10.4000/kentron.1187

>

Where these data come from
Citations, motifs, sujets : quelques types d’emprunt dans l’œuvre d’Ulrich von Hutten

Abstract

Though Ulrich von Hutten’s work is deeply rooted in his own story and in his homeland’s one, and is therefore very personal and original, he often borrowed things in latin and greek works of Antiquity to deal with contemporary questions so important to him. Like all Renaissance’s authors, he uses many quotations, for example in his De guaiaci medicina et morbo Gallico, in which he quotes several times Galen and Hippocrates or in his dialogue Trias Romana, written against Roman catholic church, in which he uses only Aeneid’s verses to support his attacks.

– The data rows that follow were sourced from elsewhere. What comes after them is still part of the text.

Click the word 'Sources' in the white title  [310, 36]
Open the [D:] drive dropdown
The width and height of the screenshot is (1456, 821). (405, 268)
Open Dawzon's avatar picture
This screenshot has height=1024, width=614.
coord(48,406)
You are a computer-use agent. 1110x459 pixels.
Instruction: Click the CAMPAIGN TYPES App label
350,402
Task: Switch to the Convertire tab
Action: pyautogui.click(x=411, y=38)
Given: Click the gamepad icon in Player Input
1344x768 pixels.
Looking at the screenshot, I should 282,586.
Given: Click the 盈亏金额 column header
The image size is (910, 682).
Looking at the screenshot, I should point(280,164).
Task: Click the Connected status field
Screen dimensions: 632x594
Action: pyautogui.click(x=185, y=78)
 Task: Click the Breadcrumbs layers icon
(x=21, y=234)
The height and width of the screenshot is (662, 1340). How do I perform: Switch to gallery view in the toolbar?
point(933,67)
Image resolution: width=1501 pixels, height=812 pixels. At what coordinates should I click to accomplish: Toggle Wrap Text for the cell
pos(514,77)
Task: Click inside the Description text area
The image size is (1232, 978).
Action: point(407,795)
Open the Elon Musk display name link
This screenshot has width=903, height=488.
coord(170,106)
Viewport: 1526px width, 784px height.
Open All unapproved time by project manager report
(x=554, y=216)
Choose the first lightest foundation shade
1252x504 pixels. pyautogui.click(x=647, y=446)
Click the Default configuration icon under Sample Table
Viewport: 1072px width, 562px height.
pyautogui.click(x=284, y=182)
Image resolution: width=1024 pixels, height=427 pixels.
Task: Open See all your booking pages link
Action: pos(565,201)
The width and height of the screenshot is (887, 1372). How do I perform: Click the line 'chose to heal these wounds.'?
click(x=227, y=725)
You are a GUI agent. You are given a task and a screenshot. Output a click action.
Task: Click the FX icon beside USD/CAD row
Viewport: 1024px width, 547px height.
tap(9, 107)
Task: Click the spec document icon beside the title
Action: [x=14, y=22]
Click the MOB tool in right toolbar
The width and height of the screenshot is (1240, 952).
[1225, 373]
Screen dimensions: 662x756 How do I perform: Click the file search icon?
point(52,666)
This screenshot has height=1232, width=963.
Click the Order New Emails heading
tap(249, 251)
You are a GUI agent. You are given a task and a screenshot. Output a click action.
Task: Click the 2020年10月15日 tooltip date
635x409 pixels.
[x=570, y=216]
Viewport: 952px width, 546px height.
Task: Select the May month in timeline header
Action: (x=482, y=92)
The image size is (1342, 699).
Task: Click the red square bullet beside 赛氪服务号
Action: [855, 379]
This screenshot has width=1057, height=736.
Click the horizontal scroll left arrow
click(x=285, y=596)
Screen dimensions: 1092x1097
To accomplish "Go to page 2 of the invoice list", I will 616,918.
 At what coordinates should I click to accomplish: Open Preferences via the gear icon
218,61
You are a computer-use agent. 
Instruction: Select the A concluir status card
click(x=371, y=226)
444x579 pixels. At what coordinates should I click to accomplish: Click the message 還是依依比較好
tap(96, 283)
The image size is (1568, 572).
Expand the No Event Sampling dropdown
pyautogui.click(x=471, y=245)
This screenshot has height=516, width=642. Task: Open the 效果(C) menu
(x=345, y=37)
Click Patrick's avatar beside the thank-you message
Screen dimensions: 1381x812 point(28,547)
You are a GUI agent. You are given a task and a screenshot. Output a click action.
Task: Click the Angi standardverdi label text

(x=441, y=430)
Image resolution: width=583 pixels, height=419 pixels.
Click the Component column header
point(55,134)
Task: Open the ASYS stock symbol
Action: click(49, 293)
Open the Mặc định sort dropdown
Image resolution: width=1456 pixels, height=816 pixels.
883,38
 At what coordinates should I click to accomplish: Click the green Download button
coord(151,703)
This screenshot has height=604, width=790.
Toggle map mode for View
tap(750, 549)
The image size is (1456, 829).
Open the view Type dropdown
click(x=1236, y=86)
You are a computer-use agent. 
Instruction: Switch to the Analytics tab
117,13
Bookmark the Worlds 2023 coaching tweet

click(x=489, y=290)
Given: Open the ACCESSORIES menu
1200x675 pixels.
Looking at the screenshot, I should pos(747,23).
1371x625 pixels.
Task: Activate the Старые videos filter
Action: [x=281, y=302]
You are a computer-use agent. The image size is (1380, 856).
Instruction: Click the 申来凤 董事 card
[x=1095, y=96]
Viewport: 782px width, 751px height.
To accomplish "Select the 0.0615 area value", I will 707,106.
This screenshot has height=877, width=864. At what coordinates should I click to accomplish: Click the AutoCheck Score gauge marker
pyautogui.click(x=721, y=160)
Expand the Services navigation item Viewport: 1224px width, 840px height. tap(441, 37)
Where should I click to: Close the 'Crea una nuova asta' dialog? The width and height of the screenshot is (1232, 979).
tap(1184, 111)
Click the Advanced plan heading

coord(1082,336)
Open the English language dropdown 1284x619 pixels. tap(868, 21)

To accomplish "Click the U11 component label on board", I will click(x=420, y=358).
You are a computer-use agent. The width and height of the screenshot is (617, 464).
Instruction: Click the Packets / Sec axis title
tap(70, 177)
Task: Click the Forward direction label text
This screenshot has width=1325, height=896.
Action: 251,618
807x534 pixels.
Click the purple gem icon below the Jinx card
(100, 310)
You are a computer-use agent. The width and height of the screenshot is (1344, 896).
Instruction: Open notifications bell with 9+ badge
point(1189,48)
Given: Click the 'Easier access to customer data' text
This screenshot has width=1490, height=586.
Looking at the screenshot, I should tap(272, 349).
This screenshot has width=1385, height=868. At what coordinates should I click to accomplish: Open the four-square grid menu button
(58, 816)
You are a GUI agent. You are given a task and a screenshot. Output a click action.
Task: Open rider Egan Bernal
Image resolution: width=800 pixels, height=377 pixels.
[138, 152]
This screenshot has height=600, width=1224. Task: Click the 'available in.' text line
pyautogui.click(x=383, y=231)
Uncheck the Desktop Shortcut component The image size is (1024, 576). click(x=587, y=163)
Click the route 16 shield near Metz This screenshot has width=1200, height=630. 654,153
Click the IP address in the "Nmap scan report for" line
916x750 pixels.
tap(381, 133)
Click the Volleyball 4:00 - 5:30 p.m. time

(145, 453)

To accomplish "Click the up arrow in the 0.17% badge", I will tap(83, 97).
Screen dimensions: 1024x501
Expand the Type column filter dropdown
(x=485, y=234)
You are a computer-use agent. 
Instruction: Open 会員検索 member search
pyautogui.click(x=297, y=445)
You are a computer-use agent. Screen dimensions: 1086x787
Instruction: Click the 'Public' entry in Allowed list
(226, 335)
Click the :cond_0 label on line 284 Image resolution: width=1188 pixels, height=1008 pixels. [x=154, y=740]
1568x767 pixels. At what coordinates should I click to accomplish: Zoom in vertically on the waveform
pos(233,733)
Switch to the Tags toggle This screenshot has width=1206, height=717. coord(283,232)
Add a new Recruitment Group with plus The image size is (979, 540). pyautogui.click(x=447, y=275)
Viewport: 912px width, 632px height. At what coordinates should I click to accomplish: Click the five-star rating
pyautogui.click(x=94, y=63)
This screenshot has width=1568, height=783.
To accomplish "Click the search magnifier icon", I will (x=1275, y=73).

Hutten can also imitate an author’s style, for example Cicero’s in his Philippics, when he writes his Orationes against duke of Würtemberg, or Plautus’style in his comical dialogue Bulla sive bullicida. Finally, he sometimes borrows patterns or themes that he adapts to the contemporary situation; thanks to these, he adds ancient works’weight to his own works’ strength. In this way, in the Aula dialogue, he constantly compares life at court with Ulysse’s dangerous travels; Marcus, one of his satires against Venice, is inspired from Batrachomyomachia, and both Phalarismus and Inspicientes borrow their narrative topic from Lucian’s dialogues. At the end of his life, though, Hutten did not have time enough to borrow and rearrange topics and themes and his very last works show no sign of borrowing.